情報の共有と技術の活用で実現するルールの公平性

 オリンピックに代表されるスポーツのグローバル化にはいろいろな問題があるが、ゲームを客観的に楽しむ観客の立場から最も気になる問題として、公正な競技ルールとは何かという問題と、その意味からの判定(ジャッジ)の公平性あるいは透明性という問題があると感じている。もちろんそこにはドーピングや収賄のように競技に先立つ時間で行われる様々な不正も含まれてくるだろう。

 今大会でも日本が多くのメダルを獲得した柔道やレスリングにおいて、疑わしいジャッジに対して映像によるリプレイを求める権利が認められるようになるなど、情報技術によって審判を補完する方法にそれなりの進展は見られる。しかしながら、有効技や反則技の判定、あるいは体操やスケートなどでの芸術点を巡る判定など、ルールの複雑化と同時にジャッジの公平性、透明性に対する問題は、必ずしもよい方向に進んでいるようには思えない。

 日本選手のメダル獲得で注目を集めたフェンシングでは、技の成立には電気信号を用いた機械判定が採用されている。競技本来の伝統的側面を重んじる立場からの反対意見は根強いようだが、細い剱先による一種の技を判定する方法としては極めて合理的な手法であるには違いない。

 個人的には、現在であればGoogleやAppleといった企業が、大会のオフィシャルスポンサーとして参加することで、ICTの活用によるこうした問題の改善に始まり、スポーツにおける情報活用という側面から様々な面白いアイデアや展開が生まれることが期待できるのではないかと思う。Googleなどは開催国次第では、今大会あたりのタイミングで何らかの貢献があってもおかしくはなかったのではないだろうか。

 例えば、サッカーなどのチーム競技をベースに、選手個人間や監督、コーチとの無線コミュニケーションなどの情報武装を前提とした新しいゲームを、公開競技に準ずるエキシビジョンの様な形で実施するというのも面白いのではないだろうか。

 ライフルなどの射撃でもレーザー光線を使った電子銃の活用が考えられそうだし、さらには最近のゲーム機を見ていると、単なる指先だけの技にとどまらないものが多く現れており、それらに体育競技としての要素を盛り込んだものから、新しい競技が生まれてきそうな予感もある。

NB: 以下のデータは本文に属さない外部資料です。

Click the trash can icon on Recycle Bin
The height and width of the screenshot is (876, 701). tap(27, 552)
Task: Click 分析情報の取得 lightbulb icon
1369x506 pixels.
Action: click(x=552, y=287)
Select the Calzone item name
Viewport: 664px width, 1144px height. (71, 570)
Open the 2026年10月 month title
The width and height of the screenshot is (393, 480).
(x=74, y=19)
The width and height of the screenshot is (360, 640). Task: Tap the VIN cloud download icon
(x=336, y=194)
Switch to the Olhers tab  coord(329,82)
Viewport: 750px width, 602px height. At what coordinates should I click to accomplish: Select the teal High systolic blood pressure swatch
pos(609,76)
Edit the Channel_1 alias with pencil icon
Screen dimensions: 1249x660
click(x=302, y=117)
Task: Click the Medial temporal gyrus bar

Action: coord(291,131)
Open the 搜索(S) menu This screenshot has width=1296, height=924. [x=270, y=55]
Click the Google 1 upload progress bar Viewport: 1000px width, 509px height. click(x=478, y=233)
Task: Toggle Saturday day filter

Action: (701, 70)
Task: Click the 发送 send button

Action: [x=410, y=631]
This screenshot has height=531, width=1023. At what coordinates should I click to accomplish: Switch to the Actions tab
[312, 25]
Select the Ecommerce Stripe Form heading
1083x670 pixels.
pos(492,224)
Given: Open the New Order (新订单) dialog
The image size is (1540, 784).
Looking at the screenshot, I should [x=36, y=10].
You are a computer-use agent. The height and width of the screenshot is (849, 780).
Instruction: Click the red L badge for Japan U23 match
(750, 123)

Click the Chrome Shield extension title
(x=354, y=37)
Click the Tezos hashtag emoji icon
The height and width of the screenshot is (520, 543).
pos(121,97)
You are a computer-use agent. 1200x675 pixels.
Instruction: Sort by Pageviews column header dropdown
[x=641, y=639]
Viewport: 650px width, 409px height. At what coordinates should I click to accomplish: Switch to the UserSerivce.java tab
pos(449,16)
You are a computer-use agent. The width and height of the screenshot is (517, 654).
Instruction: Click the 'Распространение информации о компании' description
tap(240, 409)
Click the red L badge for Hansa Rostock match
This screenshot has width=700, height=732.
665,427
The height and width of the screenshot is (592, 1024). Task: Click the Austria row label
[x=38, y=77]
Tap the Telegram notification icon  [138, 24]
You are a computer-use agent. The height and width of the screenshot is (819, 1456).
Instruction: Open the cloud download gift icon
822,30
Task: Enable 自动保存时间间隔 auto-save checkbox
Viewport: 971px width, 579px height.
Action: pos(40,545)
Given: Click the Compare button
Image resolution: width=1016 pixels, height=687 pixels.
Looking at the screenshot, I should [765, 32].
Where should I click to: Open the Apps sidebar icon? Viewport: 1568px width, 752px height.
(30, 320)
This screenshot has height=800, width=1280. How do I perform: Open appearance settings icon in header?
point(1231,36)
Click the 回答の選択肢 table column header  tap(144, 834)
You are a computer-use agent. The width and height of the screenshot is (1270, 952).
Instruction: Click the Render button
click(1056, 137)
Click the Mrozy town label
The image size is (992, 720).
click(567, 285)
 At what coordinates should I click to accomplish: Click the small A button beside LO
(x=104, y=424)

そんなものはスポーツ競技ではないと一笑に付すのが伝統というものだろうが。

 古来から伝わる競技の伝統を維持継承してゆくことは重要だが、個人的にはそれはオリンピックに求められる本来の役割ではないと思う。かつてのオリンピックには算術などの種目があったそうだが、世界の国や人々が競技を通じて相互の理解を深め、尊重し合うという本来の目的を考えるに、こうした意味での情報の活用を考えることは、決して無駄なことではないと思うのだが。